AIM OF THE EXERCISE: Copy the entries from the beginning through the line containing "Action: (388, 489)", renaming "screenshot" to "screen image" and keeping everything else the same. Leave the pictures out.

──────── EXTRACTED RECORDS ────────

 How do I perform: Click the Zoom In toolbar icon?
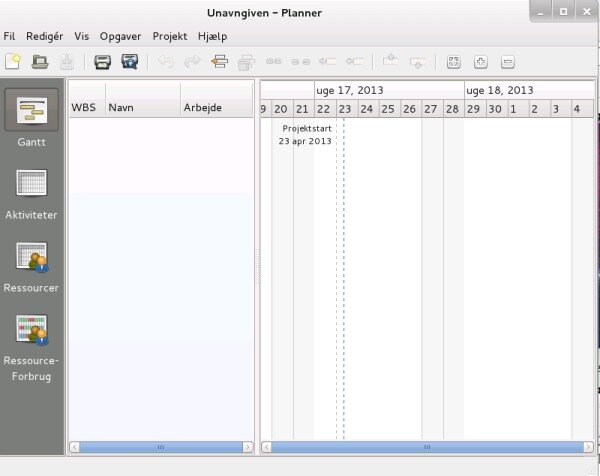(481, 62)
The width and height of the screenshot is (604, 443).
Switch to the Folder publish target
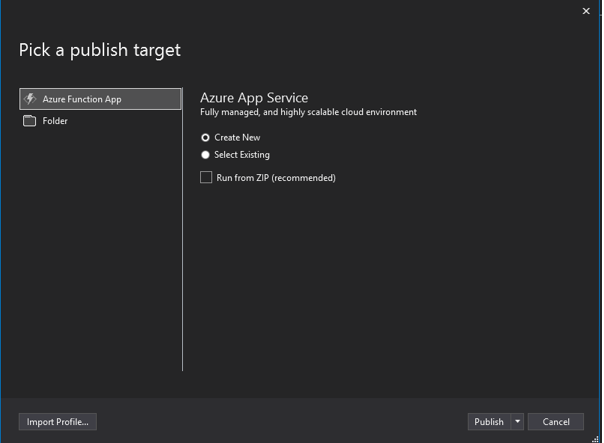pos(100,121)
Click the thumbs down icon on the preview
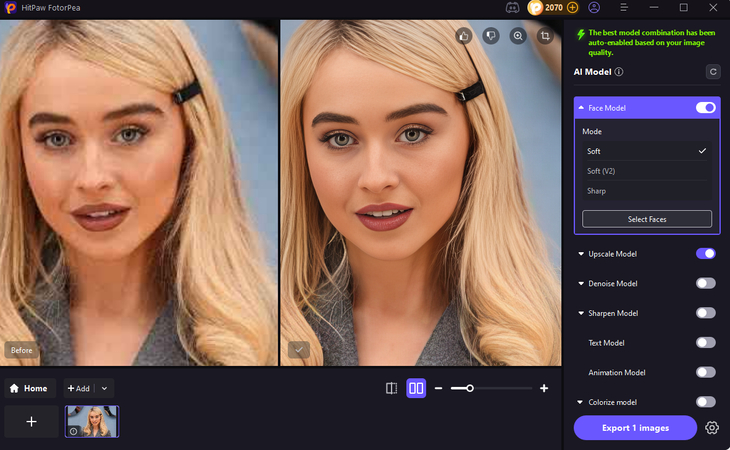Image resolution: width=730 pixels, height=450 pixels. (x=491, y=35)
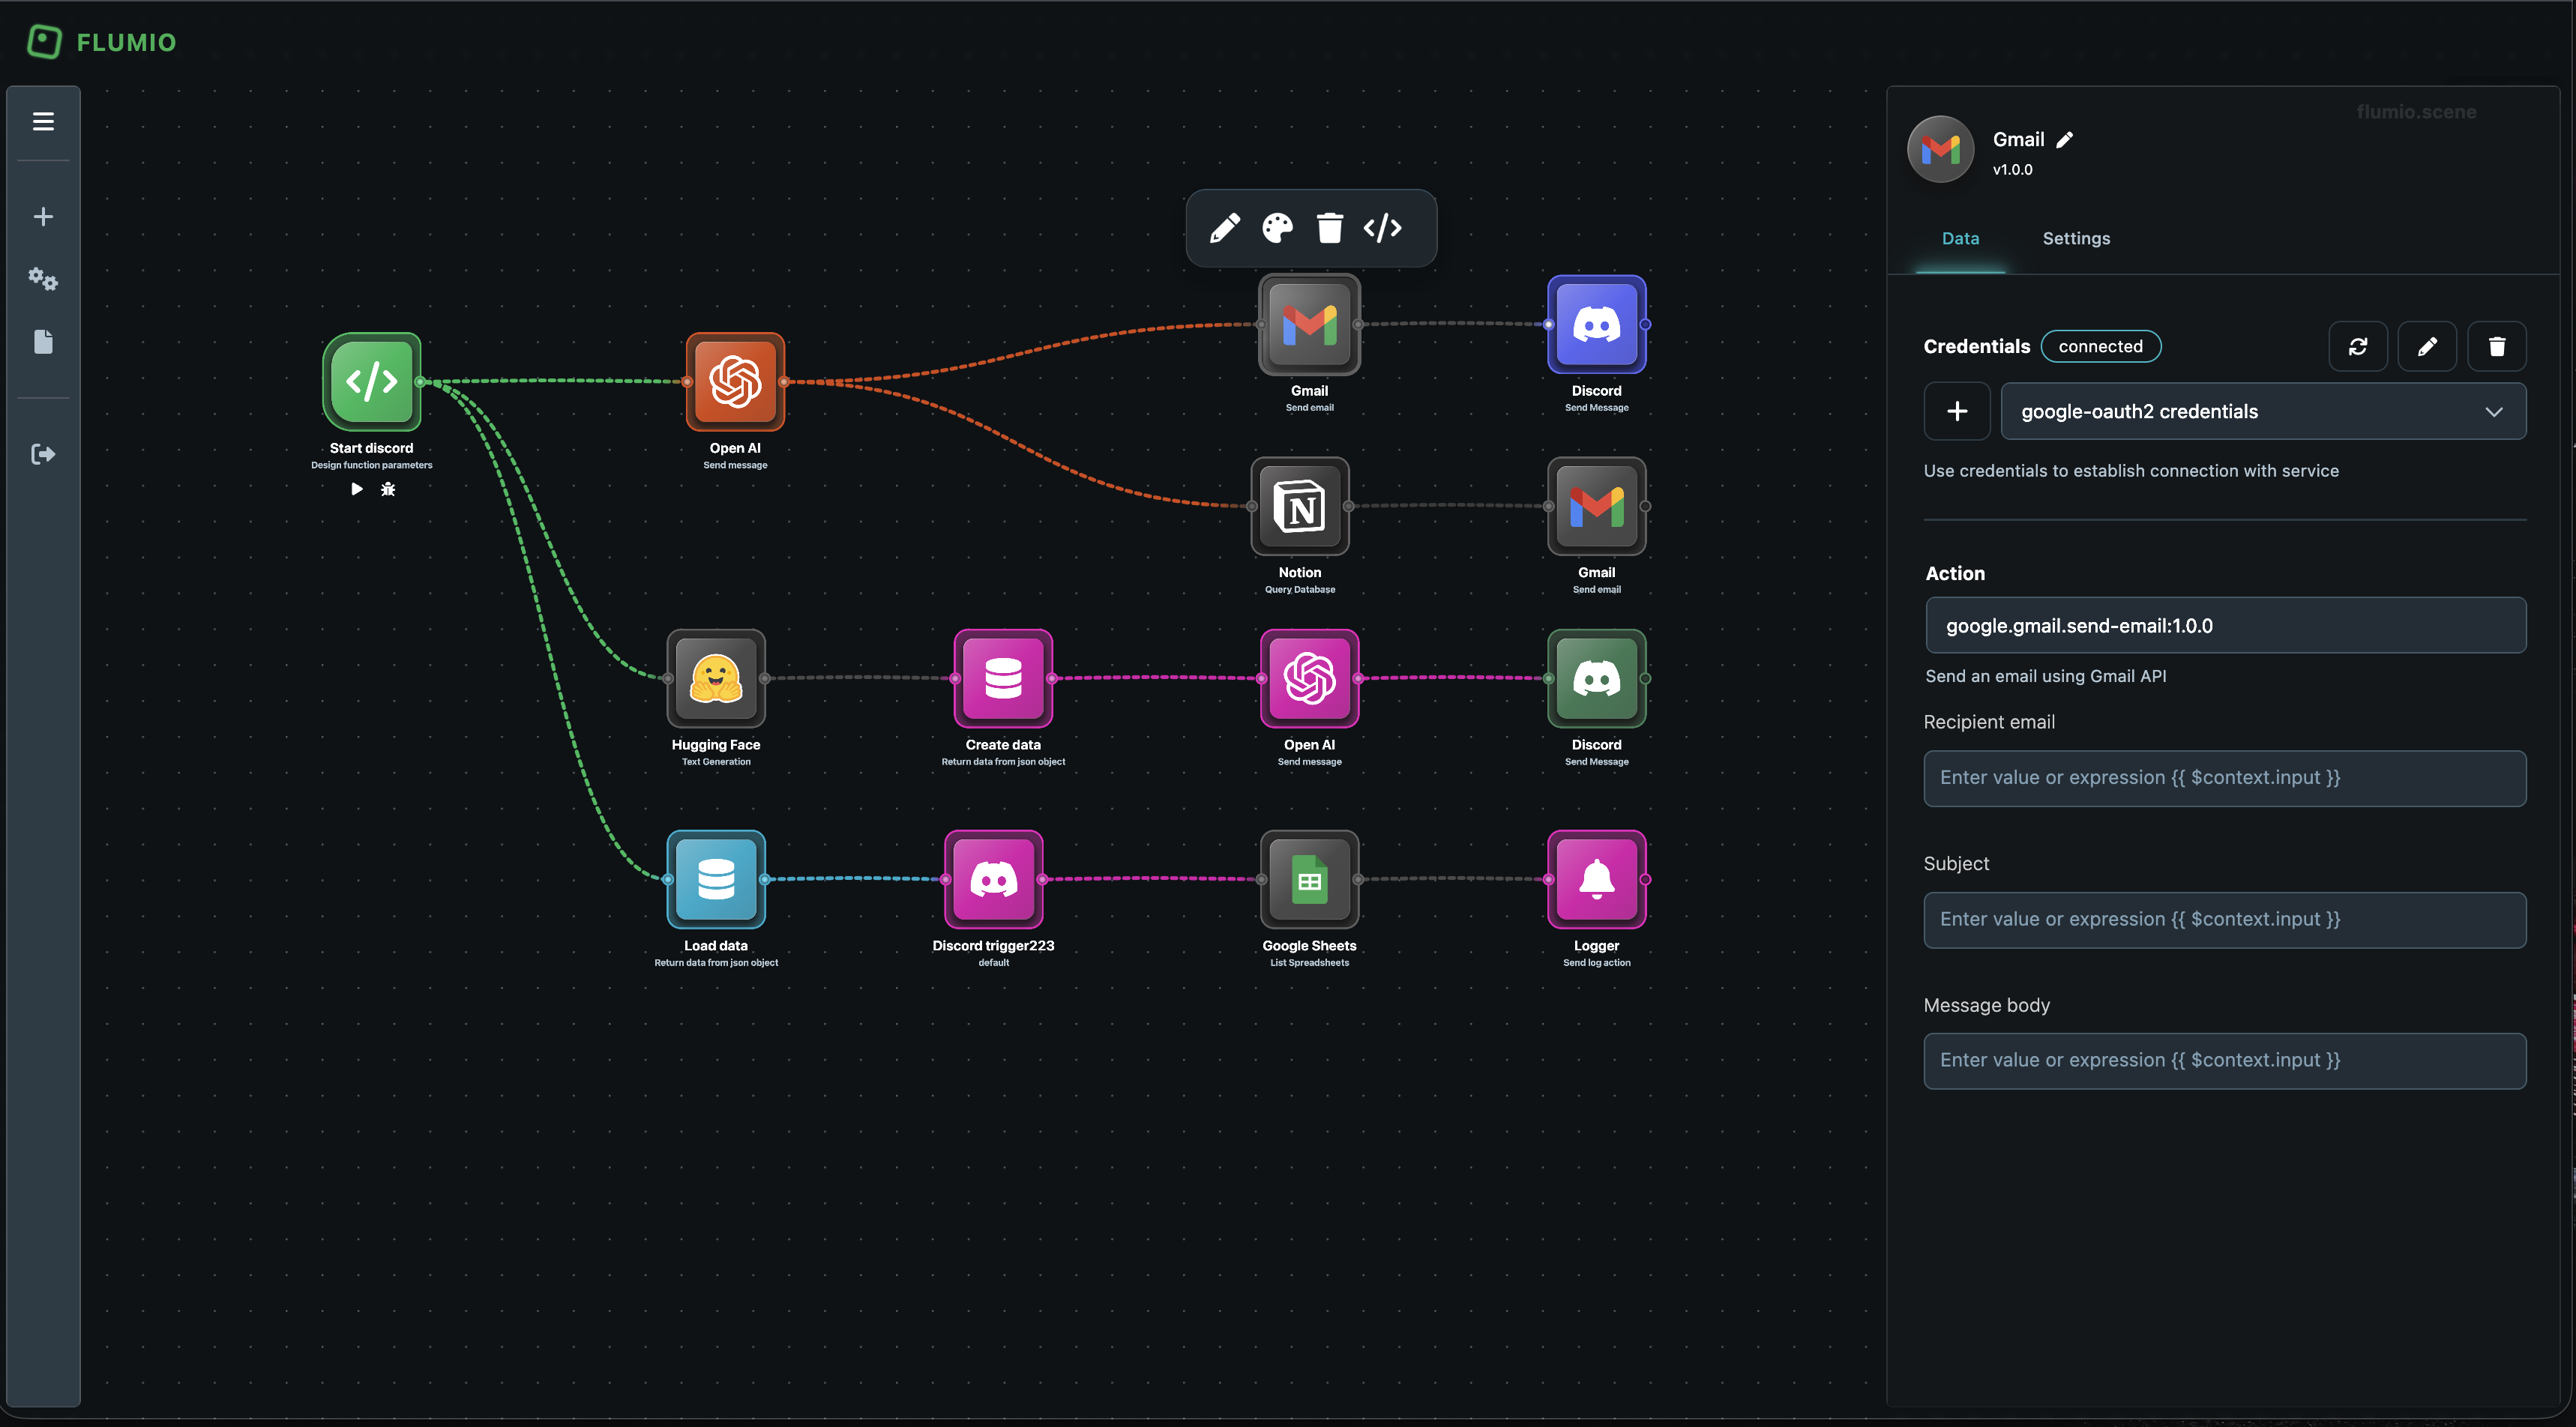Screen dimensions: 2576x1427
Task: Debug the Start discord node via the bug icon
Action: (388, 489)
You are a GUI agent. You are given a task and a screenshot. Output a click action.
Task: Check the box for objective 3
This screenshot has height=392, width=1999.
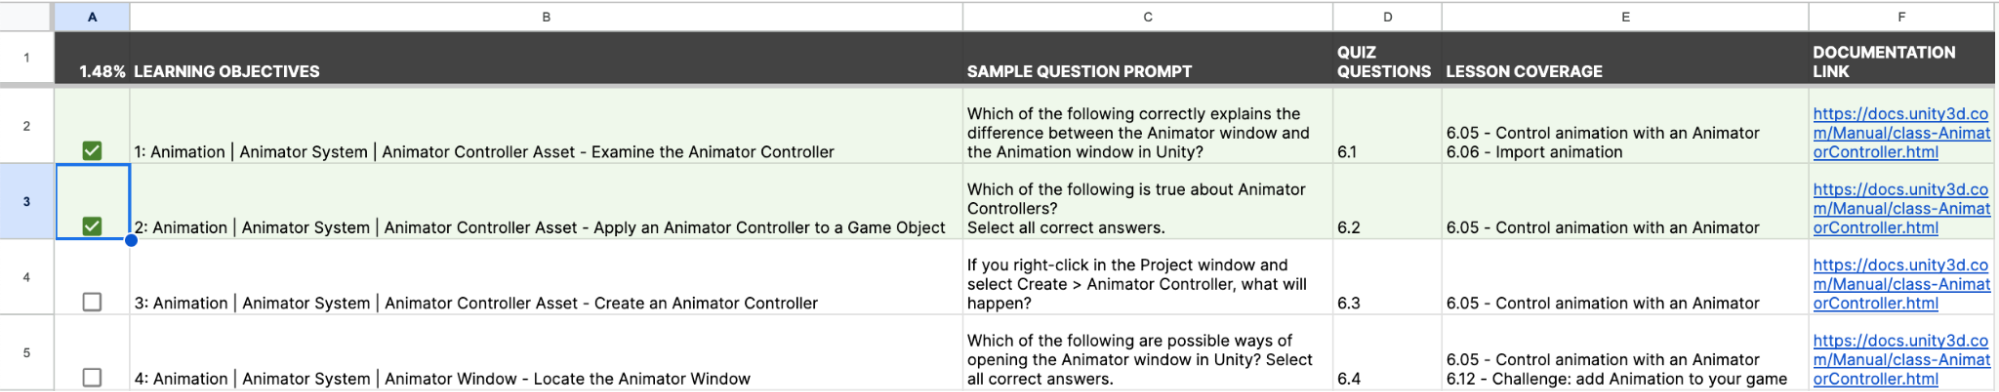92,302
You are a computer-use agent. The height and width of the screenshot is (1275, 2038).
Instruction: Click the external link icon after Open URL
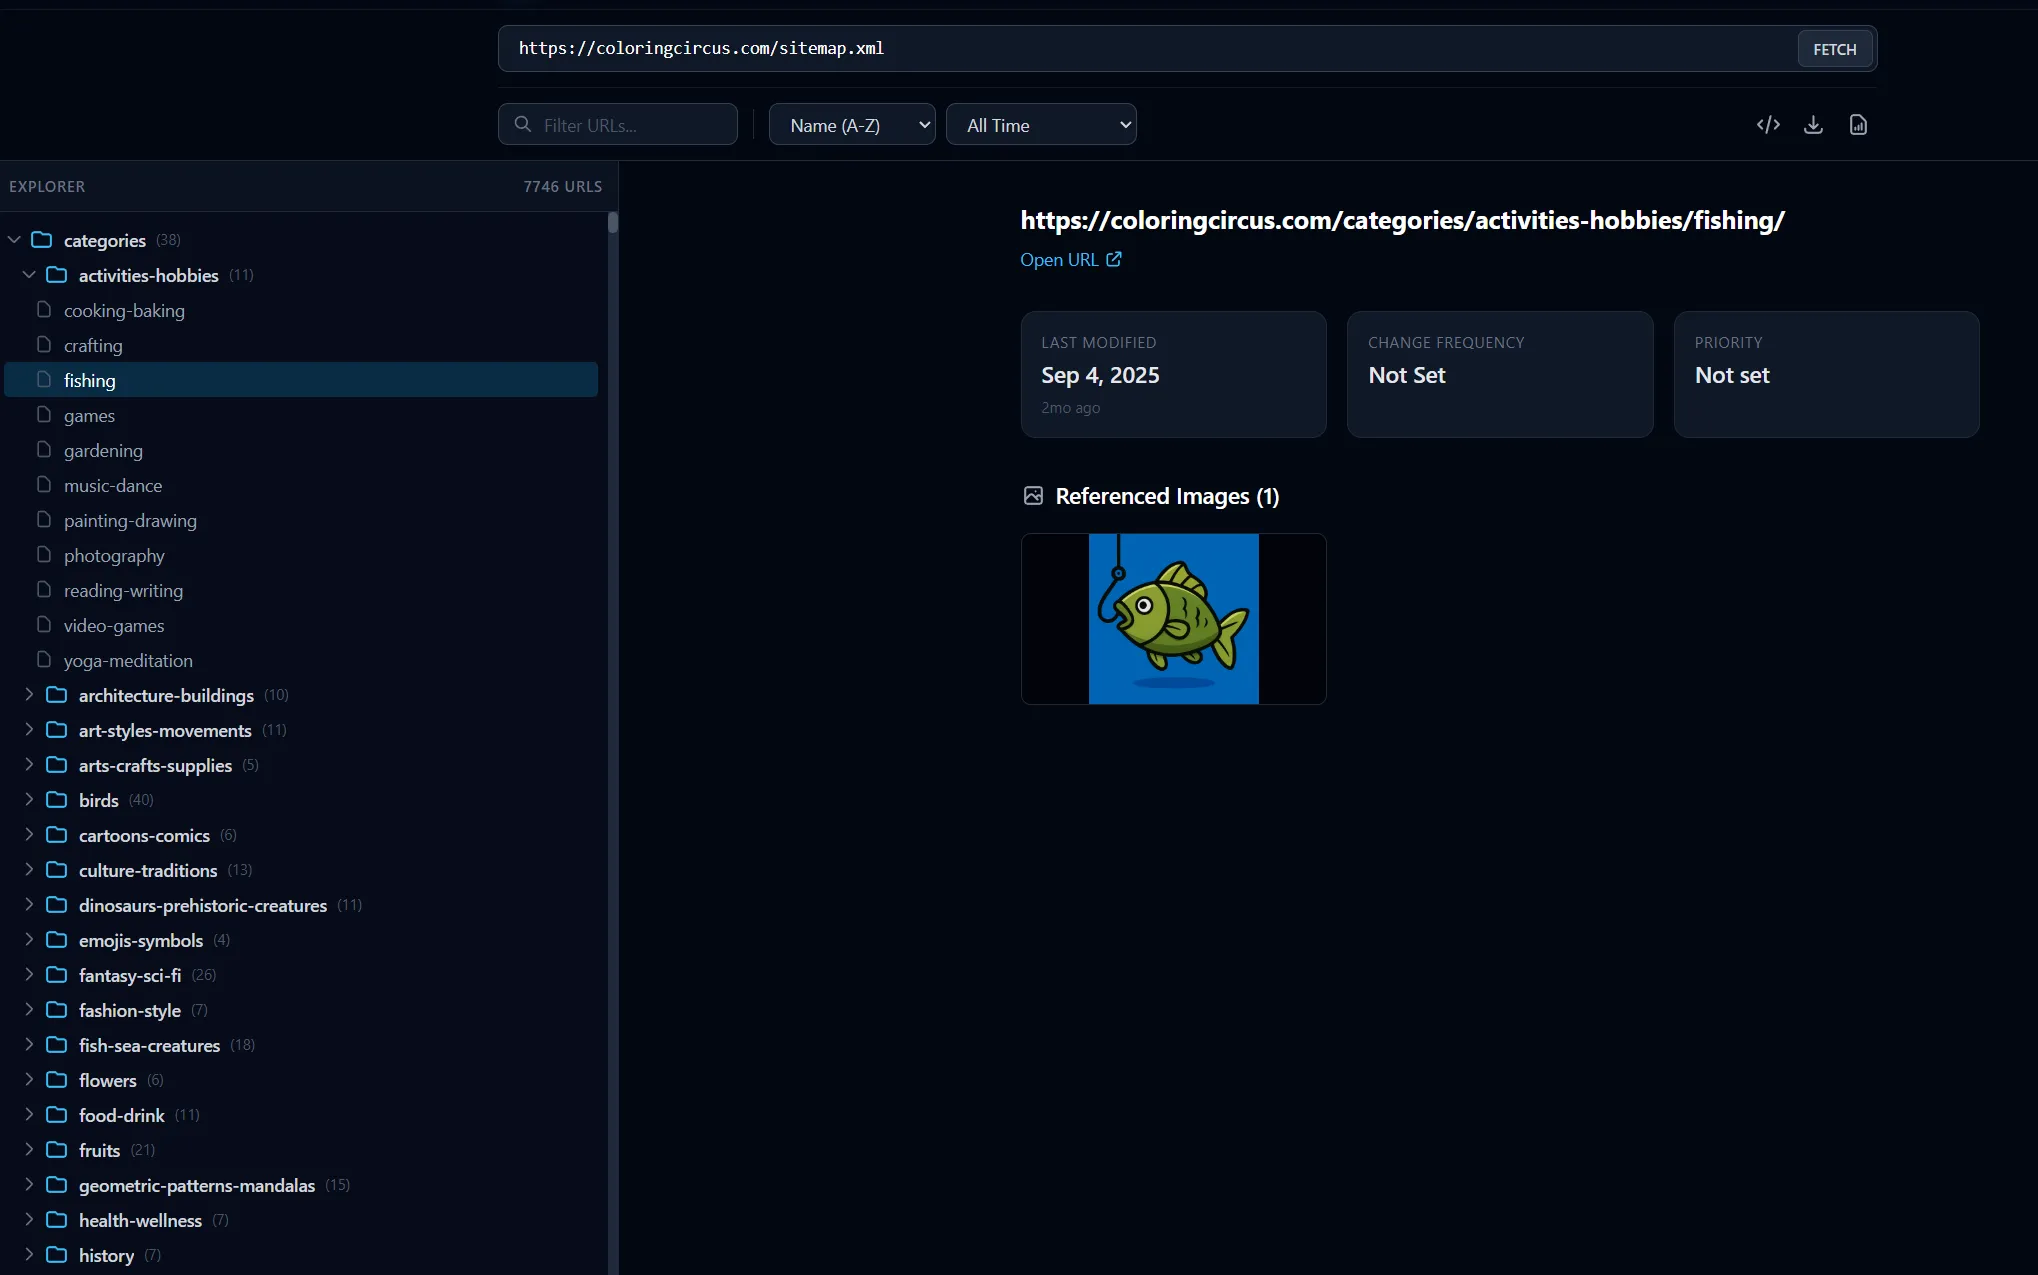pyautogui.click(x=1114, y=259)

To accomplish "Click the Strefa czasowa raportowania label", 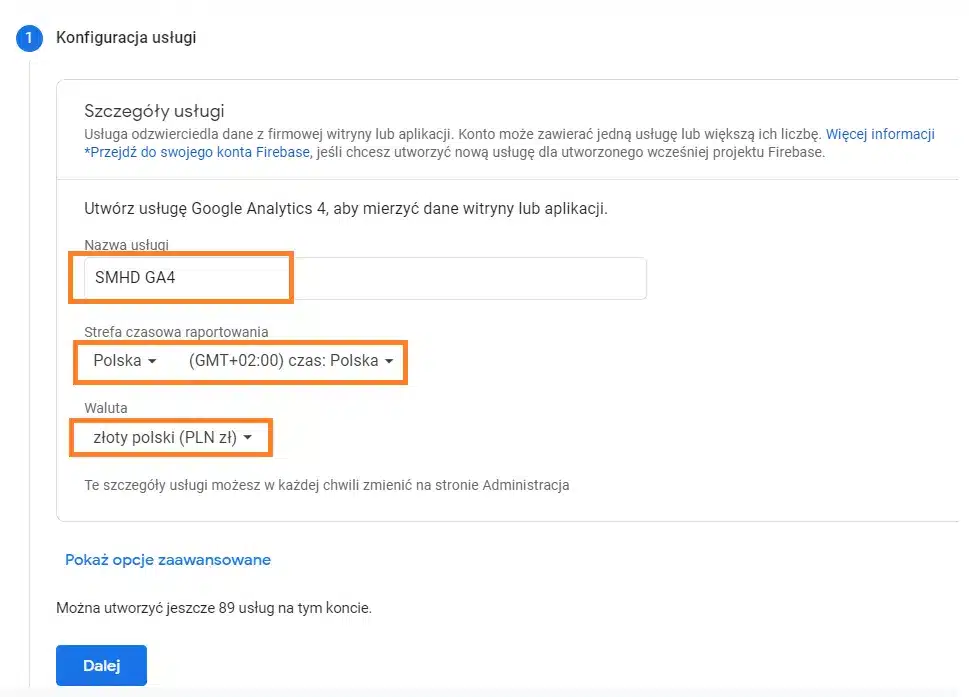I will [x=176, y=332].
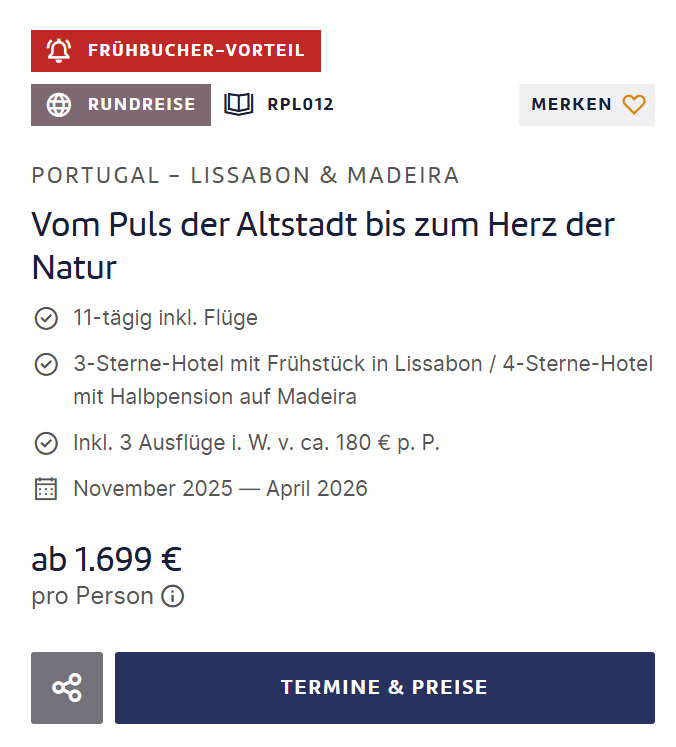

────────

TASK OUTPUT:
 How do I perform: Click the Zoom In toolbar icon?
(481, 62)
The width and height of the screen image is (604, 443).
Switch to the Folder publish target
pos(100,121)
Click the thumbs down icon on the preview
Image resolution: width=730 pixels, height=450 pixels. (x=491, y=35)
Screen dimensions: 2576x1427
Task: Debug the Start discord node via the bug icon
Action: (388, 489)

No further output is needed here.